____ Dataset entries

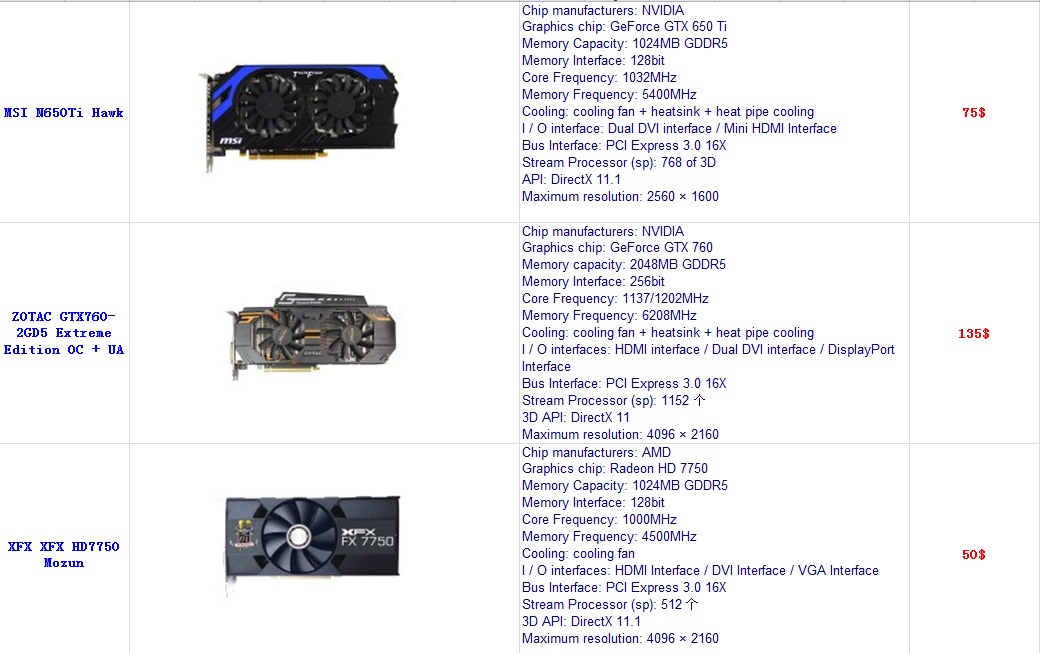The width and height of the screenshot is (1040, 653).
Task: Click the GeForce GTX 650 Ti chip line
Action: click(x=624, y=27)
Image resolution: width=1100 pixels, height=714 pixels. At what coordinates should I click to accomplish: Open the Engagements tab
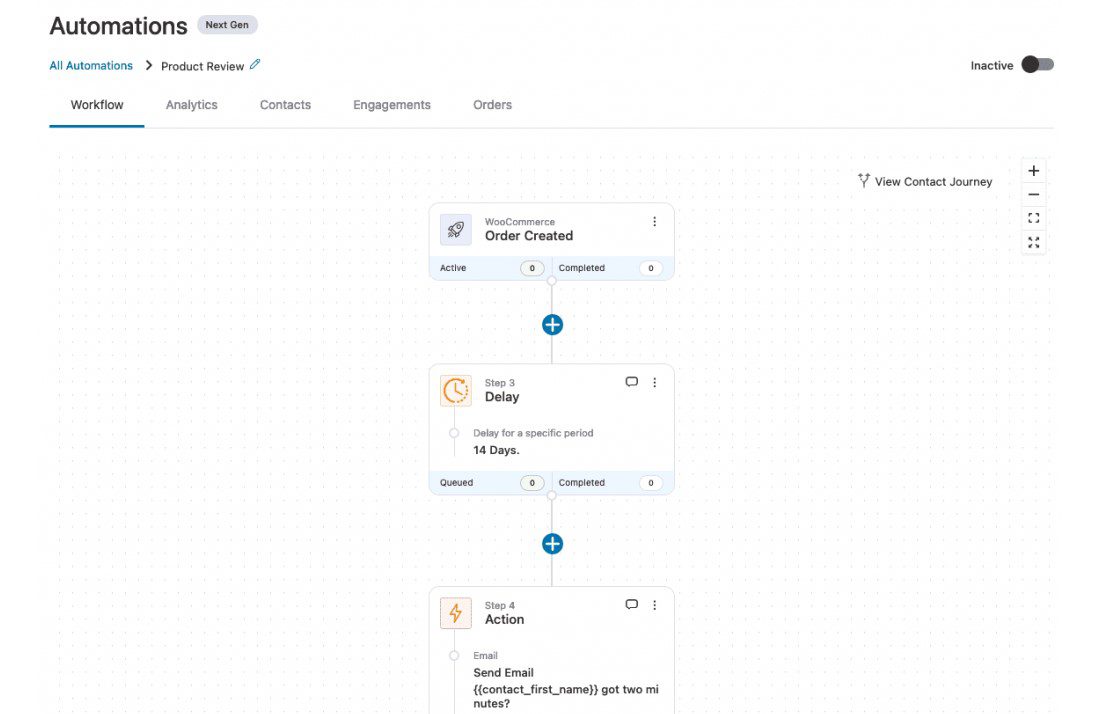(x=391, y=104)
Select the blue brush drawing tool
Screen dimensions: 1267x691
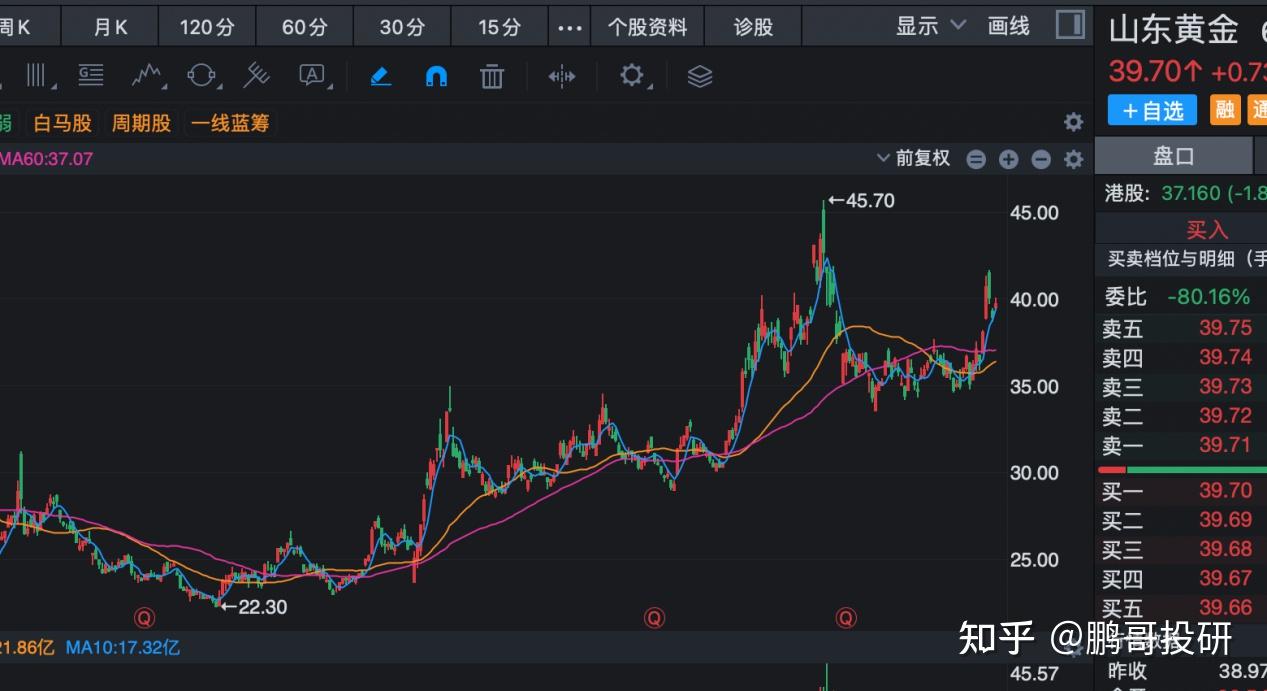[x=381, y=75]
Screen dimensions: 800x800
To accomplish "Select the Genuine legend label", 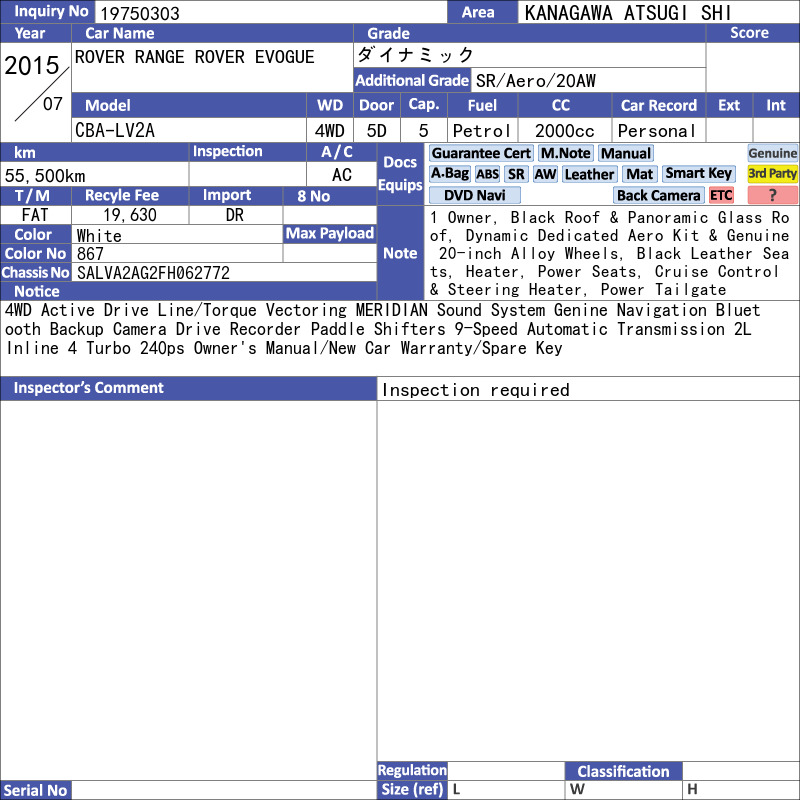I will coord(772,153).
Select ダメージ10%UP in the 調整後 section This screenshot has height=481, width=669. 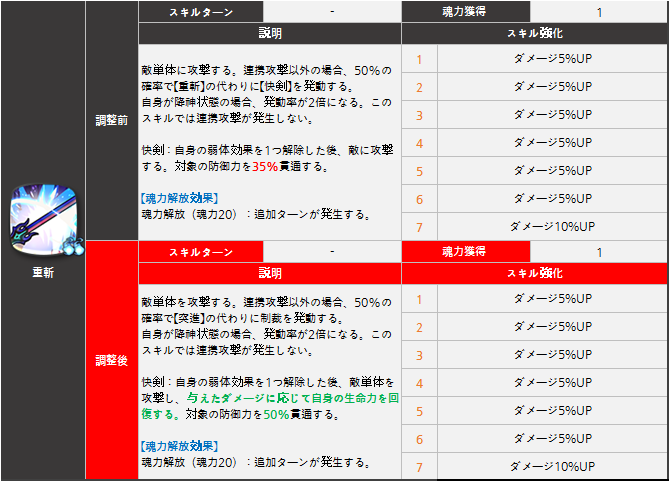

________
____ Dataset entries

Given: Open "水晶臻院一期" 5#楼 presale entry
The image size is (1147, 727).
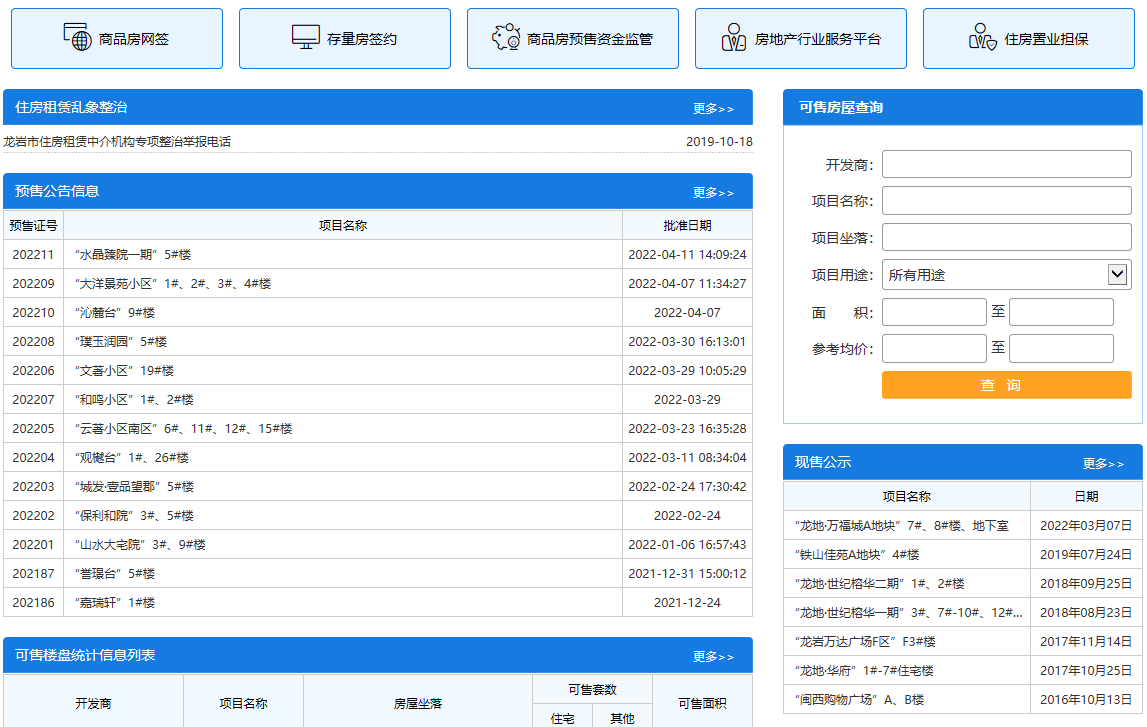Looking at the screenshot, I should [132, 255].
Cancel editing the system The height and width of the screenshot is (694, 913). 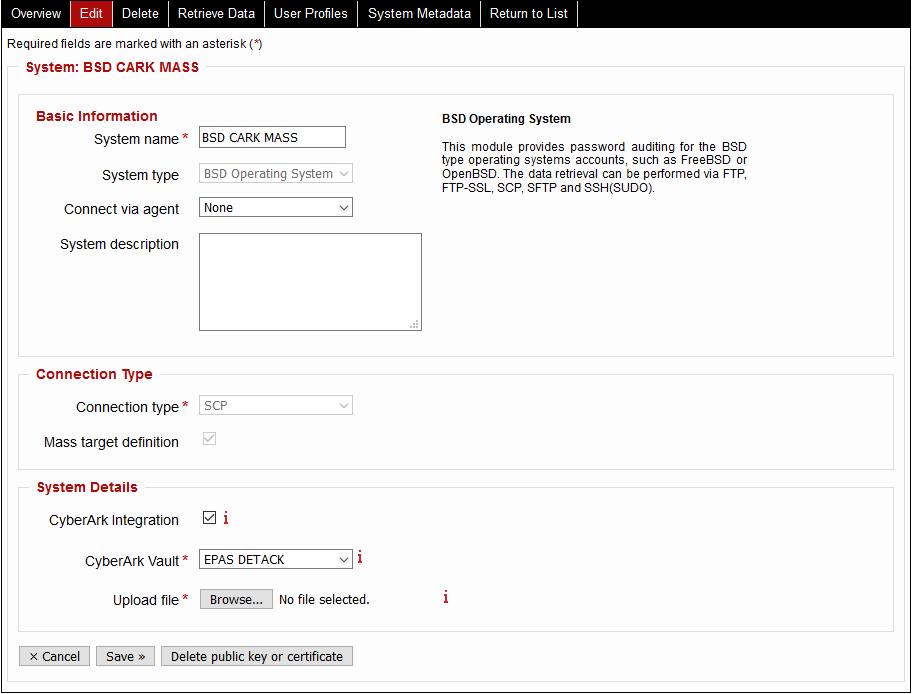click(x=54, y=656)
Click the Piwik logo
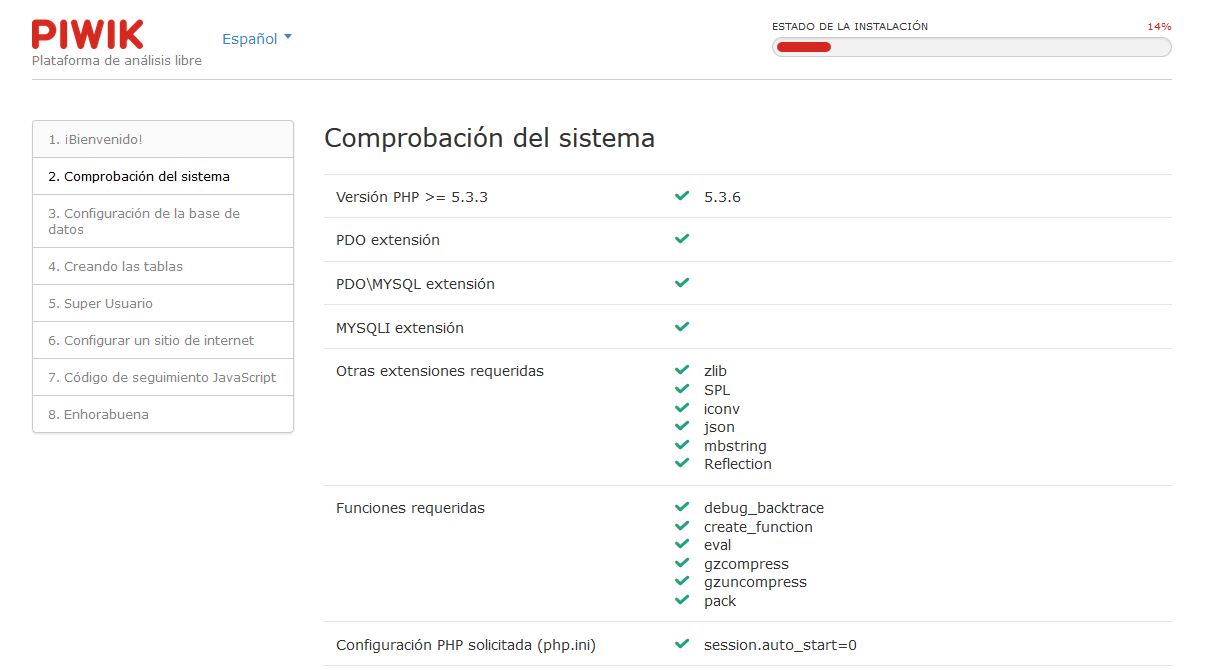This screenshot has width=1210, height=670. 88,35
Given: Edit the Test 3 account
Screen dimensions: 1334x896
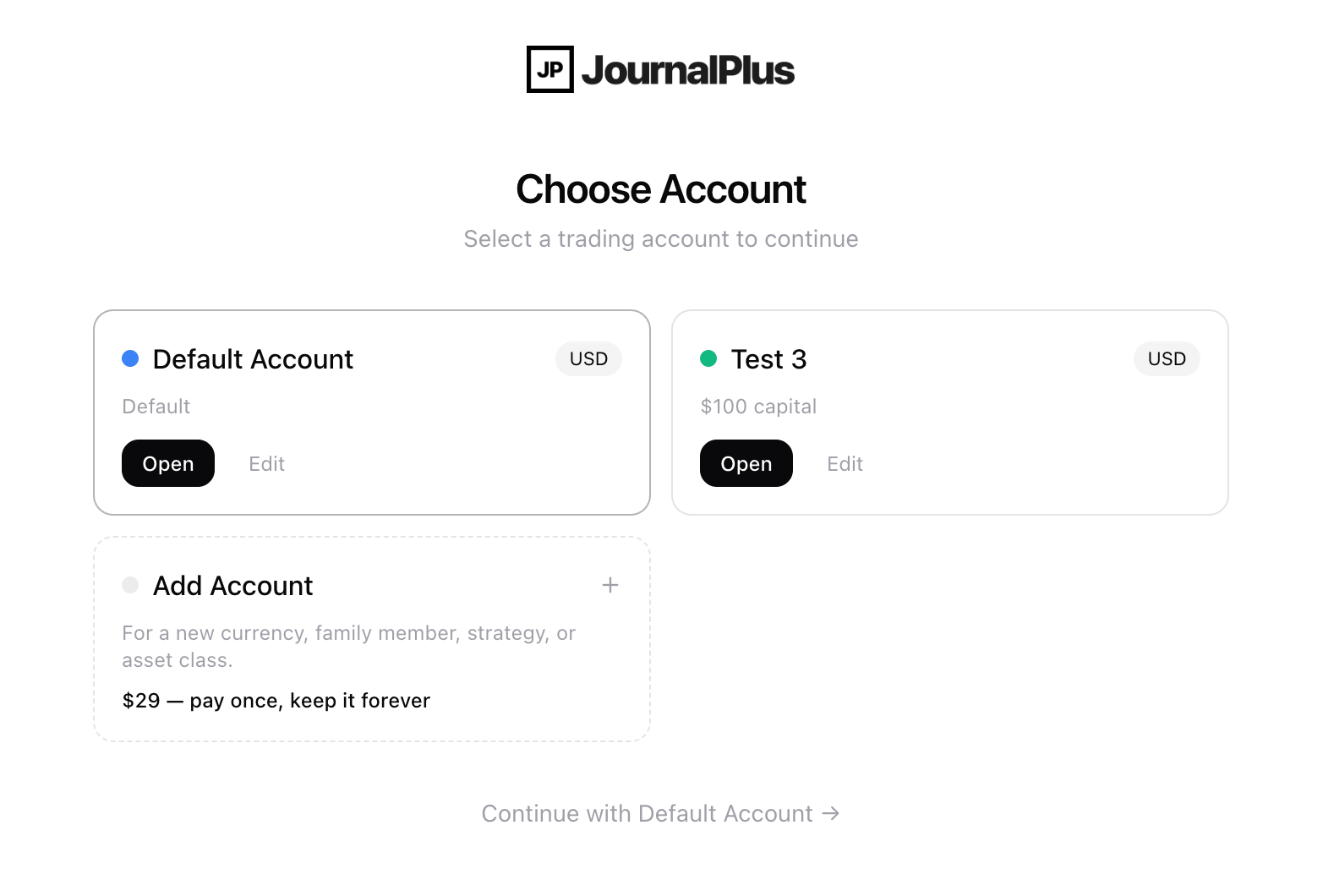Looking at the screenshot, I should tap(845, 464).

________
____ Dataset entries

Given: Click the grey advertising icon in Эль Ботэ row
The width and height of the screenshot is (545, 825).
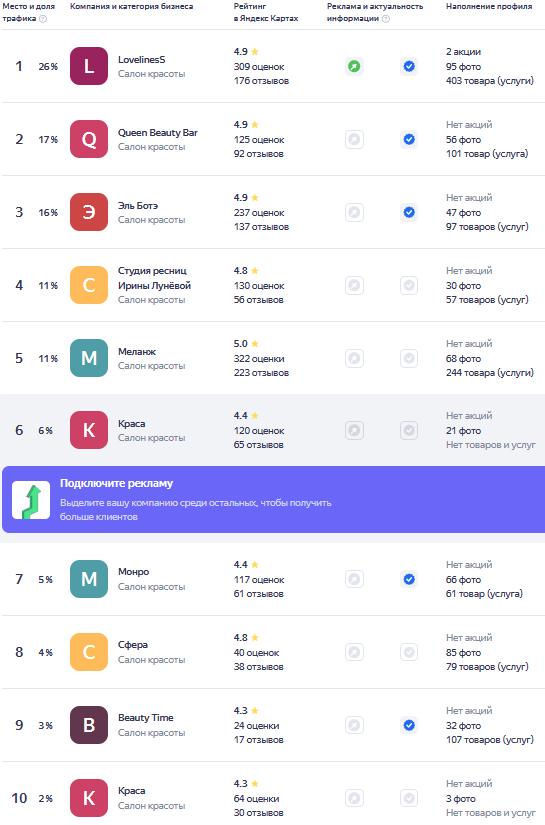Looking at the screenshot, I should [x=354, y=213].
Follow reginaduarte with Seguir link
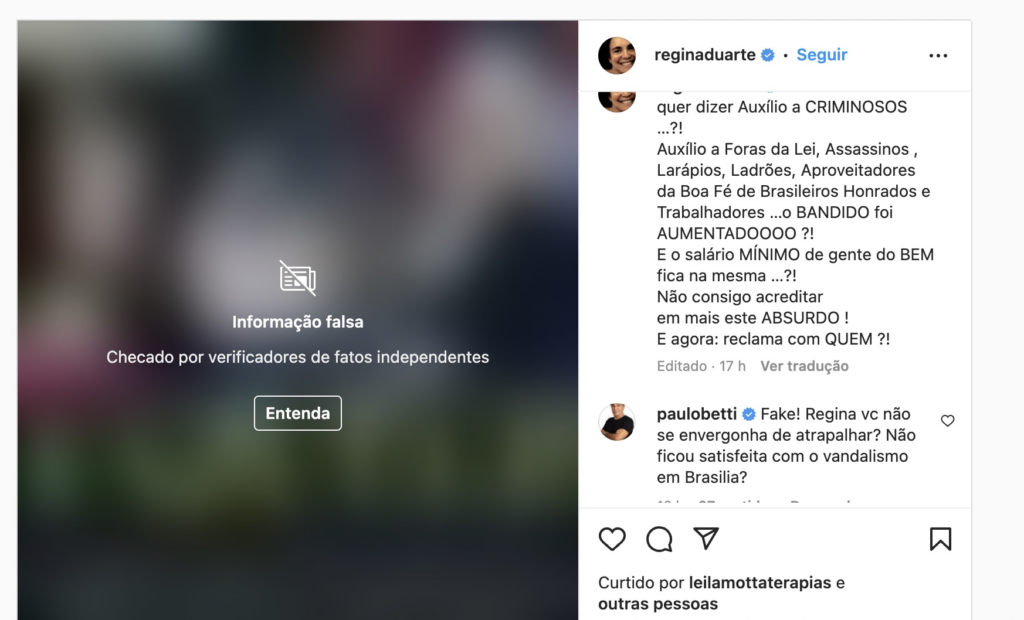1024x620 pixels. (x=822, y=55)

________

» **Problem to work on**
Find the word "Given" in the entries above and gather every line that holds it.

» **Reply**
Given: Open "水晶臻院一期" 5#楼 presale entry
Given: Edit the Test 3 account
Given: Click the grey advertising icon in Эль Ботэ row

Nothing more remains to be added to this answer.